Томас Манн
Шрифт:
В другом письме тех же примерно дней — не к Бертраму, у которого зазвучавшие здесь нотки сомнений в благотворности для Германии ее нетерпимо разрушительного единоборства с миром, ее упоения, так сказать, «бездны на краю» вряд ли бы нашли отклик, а Томас Манн собеседника хорошо чувствовал, — в письме к австрийскому филологу Паулю Аманну, единомышленнику Роллана, он еще критичнее, еще прямее, чем в художественном очерке, высказался по поводу недавнего своего ригористического утверждения, что «Германия сегодня — это Фридрих Великий»: «Хочу я вот чего — чтобы преодоление политического пруссачества, чтобы демократизация Германии, которые явно повлечет за собой эта война, сняли с Германии мрачность, но не сделали ее более плоской, чтобы ее отношение к реальности стало доверчивей и веселей».

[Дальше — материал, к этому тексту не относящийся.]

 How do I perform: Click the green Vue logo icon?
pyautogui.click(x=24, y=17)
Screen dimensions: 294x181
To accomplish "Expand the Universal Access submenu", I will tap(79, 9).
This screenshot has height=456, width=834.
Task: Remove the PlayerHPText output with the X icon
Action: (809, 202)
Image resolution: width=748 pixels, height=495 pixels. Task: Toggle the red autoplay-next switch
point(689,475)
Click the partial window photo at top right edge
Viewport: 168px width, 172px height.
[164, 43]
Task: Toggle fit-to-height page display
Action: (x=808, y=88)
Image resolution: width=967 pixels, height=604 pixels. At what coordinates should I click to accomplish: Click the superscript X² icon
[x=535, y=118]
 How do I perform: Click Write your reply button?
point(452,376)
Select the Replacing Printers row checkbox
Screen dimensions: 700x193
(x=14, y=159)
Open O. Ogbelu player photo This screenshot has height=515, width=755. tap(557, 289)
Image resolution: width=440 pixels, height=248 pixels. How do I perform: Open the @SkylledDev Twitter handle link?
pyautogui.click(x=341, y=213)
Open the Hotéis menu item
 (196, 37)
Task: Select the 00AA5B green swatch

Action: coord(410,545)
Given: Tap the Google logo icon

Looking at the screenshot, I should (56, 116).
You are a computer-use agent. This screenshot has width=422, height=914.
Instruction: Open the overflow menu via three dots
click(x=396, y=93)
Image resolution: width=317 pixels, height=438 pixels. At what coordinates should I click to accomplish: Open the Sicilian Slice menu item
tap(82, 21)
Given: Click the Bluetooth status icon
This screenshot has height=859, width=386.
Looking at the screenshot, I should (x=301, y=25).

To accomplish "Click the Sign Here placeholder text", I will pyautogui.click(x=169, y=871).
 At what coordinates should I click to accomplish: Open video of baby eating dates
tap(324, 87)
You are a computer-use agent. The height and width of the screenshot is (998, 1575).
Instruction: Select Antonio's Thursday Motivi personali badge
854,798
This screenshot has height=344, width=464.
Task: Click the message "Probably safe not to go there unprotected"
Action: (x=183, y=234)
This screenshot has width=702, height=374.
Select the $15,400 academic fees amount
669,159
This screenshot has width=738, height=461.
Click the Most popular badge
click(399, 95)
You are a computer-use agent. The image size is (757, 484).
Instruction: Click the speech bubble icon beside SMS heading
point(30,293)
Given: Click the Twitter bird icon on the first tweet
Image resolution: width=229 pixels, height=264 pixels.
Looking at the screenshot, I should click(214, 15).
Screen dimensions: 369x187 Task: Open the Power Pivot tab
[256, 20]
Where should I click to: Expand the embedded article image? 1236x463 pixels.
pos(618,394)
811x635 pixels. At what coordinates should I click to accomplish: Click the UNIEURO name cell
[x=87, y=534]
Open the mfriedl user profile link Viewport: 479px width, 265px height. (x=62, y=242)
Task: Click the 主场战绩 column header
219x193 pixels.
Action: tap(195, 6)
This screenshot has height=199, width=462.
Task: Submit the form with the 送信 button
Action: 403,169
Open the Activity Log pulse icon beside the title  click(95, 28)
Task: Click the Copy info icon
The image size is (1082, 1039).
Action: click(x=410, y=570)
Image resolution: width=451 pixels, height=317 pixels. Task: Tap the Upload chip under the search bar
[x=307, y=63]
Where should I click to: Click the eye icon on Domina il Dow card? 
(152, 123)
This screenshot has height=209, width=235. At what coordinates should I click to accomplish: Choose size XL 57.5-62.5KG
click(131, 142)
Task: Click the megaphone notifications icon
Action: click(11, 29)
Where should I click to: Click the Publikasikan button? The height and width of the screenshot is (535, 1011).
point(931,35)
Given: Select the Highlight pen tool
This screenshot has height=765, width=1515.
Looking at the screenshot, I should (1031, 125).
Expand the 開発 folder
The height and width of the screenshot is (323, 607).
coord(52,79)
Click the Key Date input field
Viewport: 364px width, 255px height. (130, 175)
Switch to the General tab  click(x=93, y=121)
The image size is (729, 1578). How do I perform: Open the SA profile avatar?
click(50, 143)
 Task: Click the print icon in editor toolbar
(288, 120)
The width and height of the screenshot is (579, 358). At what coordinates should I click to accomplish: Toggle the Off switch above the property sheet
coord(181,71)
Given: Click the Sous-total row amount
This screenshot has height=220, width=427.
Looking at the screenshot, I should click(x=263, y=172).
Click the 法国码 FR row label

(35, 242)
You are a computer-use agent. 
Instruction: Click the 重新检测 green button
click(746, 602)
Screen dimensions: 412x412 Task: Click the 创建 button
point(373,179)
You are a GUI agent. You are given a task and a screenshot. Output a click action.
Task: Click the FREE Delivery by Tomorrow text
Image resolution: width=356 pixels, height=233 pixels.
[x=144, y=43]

Нам кажется, что эти слова позволяют проникнуть в его, как принято говорить, творческую лабораторию той поры и, с другой стороны, что смысл их, коль скоро «истину можно разве что изобразить, а сказать ее никак нельзя», при таком проникновении только и раскрывается.
Зимой 1914/15
Желание, чтобы отношение Германии к реальности, к миру, стало более доверчивым и менее мрачным — это уже предвосхищение, это почти формулировка идеи будущего романа. Герой «Волшебной горы» Ганс Касторп, «трудное дитя жизни», «бюргер с затемнением в легких» (читай: с неспокойной совестью), проходит долгий путь воспитывающих его переживаний и размышлений, чтобы в конце концов излечиться от «симпатии к смерти», обрести свое место в жизни и мире через любовь к ним. Глава, названная «Снег», рассказывает о том, как Ганс Касторп, в чьей «узкой, цивилизованной груди теплилась симпатия к стихиям», заблудился на одинокой лыжной прогулке. Сначала «он невольно делал все возможное, чтобы потерять ориентировку», а потом «собственное его естество склонялось к тому, чтобы отдаться во власть неясности, которая все больше завладевала им по мере того, как росла усталость». Он засыпает на морозе, ему снится картина человеческого братства и человеческой красоты (страницы эти очень напоминают «Сон смешного человека» Достоевского), затем картина отвратительного каннибальского пиршества. «О, как вразумителен был мой сон, — думает, проснувшись, Ганс Касторп. — В сердце своем я сохраню верность смерти, но в памяти буду хранить убеждение, что верность смерти, верность прошлому — это злоба, темное сладострастие и человеконенавистничество».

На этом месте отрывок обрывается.